First post on biostars, though I play around with phylogenies and assembly/annotation from time to time. I'm by no means an expert (and first and foremost an experimental biologist, not a bioinformatician!) but I suspect this is a pretty simple question to which I can't find an easy answer.
Basically, I have a whole library of annotated GFF files that I made a while back, and I now want to extract some operons from the GFF in to their own files, carrying with them their annotations.
I can use the Sanger Centre's Artemis to easily create a genbank of the highlighted DNA sequence, however it only exports the sequence and none of the annotations.
Is there any way to simply take a selected expanse of DNA (in this case an operon) and create it's own fully-fledged genbank with annotations etc. - or - can I take my 'plain' genbank and feed in annotations from an existing one somehow?
This seems to do it, thanks - luckily we have it on our server already. One more really daft little question if I may, how can I highlight the first and last genes of the operon, and have CLC highlight everything inbetween?

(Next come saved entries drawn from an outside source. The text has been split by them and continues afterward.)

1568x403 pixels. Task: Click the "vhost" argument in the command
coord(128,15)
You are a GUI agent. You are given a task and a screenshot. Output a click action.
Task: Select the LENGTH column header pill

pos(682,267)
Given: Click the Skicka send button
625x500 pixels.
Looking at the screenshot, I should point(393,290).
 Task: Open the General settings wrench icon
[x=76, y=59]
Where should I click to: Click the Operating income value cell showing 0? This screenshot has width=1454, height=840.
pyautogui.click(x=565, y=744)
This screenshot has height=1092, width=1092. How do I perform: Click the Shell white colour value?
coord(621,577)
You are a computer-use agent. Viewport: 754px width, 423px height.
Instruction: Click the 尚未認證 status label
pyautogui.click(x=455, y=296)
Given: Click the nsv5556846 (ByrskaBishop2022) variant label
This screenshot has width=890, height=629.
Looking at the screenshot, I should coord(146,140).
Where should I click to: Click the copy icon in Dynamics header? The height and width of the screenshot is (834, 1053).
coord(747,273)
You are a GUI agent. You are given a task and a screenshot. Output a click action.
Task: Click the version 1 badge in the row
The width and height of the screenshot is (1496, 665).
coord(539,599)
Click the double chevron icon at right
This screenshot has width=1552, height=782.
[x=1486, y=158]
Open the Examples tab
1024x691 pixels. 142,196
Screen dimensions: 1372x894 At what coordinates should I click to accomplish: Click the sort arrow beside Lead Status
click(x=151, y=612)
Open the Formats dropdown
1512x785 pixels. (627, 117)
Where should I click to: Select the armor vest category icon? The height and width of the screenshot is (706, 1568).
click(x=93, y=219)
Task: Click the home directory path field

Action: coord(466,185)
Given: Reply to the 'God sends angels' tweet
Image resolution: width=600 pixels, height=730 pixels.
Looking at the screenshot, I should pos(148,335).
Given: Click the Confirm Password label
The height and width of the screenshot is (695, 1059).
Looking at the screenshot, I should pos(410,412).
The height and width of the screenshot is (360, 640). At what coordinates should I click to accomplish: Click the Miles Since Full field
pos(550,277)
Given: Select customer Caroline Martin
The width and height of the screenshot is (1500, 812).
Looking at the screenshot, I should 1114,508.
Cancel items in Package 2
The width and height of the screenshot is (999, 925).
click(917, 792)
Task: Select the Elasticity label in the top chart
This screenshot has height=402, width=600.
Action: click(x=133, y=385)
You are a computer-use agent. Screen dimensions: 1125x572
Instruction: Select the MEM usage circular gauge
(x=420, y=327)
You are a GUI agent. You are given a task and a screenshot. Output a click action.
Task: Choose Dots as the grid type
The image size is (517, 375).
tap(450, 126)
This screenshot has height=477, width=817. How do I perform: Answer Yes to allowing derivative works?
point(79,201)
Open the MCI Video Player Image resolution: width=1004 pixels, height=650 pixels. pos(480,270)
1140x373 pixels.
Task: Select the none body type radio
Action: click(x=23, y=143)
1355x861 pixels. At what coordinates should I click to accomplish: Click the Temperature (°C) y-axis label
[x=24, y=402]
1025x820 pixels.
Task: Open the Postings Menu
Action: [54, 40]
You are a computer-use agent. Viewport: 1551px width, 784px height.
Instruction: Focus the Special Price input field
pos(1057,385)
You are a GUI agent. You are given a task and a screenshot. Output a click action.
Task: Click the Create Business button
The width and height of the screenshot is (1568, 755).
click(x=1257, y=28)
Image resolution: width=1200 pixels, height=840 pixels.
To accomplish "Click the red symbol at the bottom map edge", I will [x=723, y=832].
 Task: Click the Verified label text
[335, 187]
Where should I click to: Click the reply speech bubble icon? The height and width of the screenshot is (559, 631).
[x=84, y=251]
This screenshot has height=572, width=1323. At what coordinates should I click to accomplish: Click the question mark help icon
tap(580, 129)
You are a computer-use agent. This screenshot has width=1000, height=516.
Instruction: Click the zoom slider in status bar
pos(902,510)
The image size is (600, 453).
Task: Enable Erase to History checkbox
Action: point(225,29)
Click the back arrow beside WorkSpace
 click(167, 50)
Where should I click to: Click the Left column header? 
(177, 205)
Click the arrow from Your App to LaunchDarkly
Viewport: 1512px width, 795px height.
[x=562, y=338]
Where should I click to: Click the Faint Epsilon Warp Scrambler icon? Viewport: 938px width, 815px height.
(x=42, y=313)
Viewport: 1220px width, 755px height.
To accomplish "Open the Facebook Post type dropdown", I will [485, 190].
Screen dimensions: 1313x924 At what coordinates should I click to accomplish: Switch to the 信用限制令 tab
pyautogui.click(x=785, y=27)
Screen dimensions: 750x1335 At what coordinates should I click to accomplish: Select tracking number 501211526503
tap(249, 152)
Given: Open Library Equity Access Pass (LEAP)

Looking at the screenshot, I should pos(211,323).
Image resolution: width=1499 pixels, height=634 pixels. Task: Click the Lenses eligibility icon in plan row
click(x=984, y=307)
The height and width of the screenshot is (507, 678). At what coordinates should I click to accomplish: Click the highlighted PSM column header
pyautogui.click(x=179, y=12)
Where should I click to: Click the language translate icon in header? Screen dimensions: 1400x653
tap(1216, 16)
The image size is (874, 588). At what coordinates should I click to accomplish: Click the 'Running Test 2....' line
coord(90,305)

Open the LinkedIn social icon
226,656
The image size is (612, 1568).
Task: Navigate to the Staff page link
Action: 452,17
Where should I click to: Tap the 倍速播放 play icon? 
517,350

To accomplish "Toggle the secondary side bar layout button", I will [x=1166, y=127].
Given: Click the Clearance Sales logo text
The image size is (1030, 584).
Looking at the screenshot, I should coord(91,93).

In SnapGene this can be achieved by simply holding shift, and clicking the first and last genes, but CLC doesn't appear to have this option - or is using a different key?
You can select multiple sequence regions using the control key but I am not sure if this is what you need.
P.S. Remember to upvote when you get a good/useful answer in order to help people with same problem find the best solution.
I think I tried control, and it didnt seem to work, though there could have been some confusion as I was using CLC on a Ubuntu machine via X11 and command/control key combos seem to be temperamental.